2. The method for batch comparative analysis between groups of SNP variation rates according to claim 1, wherein the inclusion criteria and the exclusion criteria are included in step S1.

3. The method for batch comparative analysis between groups of SNP variation rates according to claim 1, wherein the nano-ranking criteria in step S1 is in the form of irregular free text.

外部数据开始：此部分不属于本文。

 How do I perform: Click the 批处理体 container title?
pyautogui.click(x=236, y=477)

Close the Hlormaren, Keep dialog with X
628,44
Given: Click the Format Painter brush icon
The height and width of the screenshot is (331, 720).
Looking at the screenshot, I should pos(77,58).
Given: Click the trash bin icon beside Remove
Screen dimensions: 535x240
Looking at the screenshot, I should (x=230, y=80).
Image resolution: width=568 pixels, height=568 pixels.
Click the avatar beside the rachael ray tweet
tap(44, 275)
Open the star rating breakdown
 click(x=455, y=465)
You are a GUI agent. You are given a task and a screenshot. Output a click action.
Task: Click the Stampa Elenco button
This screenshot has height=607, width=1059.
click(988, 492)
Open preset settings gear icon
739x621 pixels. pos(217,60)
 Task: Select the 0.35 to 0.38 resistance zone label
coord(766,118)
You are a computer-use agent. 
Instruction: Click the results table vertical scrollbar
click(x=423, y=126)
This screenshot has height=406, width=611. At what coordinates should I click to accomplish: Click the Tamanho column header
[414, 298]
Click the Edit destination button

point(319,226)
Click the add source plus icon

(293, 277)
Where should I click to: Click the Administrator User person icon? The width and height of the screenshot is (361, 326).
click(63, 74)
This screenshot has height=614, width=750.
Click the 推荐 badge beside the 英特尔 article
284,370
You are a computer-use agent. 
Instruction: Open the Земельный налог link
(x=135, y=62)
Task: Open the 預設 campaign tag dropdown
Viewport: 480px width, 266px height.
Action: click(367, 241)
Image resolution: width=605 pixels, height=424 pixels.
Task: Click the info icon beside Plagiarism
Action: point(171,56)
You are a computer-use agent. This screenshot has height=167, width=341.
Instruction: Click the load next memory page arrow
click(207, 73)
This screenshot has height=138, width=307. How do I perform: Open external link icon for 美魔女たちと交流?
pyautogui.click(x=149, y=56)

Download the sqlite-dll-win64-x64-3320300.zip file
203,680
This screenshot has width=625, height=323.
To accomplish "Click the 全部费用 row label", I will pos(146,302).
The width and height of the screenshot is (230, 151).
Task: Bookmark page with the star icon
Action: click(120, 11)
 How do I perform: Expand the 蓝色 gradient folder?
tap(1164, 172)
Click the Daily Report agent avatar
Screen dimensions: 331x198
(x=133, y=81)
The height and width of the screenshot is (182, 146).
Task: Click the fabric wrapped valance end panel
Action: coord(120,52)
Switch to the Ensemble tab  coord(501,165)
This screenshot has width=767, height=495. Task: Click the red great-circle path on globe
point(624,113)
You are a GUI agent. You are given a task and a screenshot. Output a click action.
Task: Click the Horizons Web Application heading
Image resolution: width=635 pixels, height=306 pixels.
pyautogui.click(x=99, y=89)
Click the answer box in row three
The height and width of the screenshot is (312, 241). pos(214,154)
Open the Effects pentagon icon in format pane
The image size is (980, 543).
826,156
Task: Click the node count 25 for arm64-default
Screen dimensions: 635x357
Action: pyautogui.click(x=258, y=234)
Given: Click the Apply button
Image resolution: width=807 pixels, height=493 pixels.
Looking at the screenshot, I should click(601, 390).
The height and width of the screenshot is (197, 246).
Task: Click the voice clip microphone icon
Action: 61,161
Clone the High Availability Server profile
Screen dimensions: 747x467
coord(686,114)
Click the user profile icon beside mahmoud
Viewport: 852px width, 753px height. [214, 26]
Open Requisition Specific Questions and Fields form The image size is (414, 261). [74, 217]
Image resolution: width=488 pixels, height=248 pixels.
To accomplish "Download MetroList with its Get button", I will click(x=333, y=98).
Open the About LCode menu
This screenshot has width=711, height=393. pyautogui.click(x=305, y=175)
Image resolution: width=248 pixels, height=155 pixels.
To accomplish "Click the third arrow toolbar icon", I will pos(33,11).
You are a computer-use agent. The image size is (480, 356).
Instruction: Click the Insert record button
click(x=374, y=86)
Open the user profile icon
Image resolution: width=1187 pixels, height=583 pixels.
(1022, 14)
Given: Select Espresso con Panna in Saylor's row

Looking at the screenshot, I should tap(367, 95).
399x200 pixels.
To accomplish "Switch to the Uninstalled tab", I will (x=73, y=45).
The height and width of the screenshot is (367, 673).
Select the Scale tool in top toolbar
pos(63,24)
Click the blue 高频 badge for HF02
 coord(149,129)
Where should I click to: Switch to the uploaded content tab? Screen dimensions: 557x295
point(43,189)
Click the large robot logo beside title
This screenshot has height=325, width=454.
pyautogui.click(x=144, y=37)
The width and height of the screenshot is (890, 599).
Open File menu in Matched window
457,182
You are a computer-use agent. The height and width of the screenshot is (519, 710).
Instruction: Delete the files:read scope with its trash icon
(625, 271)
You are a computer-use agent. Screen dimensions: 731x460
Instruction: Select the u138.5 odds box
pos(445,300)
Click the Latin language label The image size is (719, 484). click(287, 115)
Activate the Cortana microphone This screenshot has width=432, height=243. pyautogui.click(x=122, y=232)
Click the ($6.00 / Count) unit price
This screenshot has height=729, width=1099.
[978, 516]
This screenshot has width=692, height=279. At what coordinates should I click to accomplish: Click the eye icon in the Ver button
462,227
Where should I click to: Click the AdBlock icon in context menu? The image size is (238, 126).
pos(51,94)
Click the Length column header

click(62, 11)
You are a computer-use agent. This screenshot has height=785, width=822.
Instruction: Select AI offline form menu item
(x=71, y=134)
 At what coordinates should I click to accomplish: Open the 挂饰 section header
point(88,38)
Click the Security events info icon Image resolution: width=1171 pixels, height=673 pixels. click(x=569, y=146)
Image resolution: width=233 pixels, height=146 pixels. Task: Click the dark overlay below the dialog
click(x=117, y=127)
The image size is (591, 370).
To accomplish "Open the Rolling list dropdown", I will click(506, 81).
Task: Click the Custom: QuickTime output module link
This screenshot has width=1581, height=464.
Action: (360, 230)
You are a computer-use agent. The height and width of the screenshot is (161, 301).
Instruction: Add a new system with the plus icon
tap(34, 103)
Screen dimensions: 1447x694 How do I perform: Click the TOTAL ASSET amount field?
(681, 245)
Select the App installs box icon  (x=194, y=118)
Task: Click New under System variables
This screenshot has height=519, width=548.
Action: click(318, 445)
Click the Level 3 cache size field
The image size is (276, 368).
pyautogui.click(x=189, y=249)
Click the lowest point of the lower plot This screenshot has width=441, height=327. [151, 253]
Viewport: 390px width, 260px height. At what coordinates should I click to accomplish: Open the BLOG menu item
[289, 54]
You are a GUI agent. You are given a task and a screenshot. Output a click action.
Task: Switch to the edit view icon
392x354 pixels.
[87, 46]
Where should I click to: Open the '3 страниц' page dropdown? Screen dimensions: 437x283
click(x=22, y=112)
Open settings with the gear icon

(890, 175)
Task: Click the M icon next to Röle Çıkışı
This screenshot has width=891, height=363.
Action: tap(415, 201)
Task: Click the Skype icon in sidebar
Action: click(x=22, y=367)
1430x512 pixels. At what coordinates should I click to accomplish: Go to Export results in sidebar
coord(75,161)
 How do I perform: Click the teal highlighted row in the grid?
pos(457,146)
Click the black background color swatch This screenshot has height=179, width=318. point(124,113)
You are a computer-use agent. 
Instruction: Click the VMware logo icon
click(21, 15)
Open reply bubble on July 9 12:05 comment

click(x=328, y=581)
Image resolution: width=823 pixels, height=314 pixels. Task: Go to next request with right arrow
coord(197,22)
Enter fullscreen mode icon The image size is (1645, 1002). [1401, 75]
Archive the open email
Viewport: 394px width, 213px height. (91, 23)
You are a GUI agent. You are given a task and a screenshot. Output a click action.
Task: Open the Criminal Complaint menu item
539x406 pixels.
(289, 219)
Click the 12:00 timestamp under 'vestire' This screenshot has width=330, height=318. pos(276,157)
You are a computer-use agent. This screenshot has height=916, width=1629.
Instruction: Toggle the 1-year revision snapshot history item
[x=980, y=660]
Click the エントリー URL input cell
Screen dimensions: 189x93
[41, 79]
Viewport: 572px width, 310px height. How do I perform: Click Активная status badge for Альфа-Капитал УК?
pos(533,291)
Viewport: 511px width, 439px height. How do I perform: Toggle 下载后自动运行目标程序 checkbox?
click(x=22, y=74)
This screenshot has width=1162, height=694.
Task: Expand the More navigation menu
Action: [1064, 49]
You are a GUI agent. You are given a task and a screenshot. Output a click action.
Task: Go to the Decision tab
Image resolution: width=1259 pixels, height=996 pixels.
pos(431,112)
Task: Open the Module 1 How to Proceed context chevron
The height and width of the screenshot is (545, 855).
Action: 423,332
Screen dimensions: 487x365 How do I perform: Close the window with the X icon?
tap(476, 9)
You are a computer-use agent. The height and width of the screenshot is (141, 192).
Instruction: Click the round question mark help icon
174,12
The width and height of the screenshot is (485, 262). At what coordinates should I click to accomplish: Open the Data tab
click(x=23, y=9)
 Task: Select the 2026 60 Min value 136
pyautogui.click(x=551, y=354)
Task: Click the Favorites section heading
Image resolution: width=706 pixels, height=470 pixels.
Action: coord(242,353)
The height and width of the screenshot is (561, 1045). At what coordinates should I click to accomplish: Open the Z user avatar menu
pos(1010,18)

4. The method of batch group-by-group contrastive analysis of SNP variation rates according to claim 1, wherein the chi-square test in step S5 is a degree of deviation between an actual observed value and a theoretical inferred value of a statistical sample, and the degree of deviation between the actual observed value and the theoretical inferred value determines the magnitude of the chi-square value.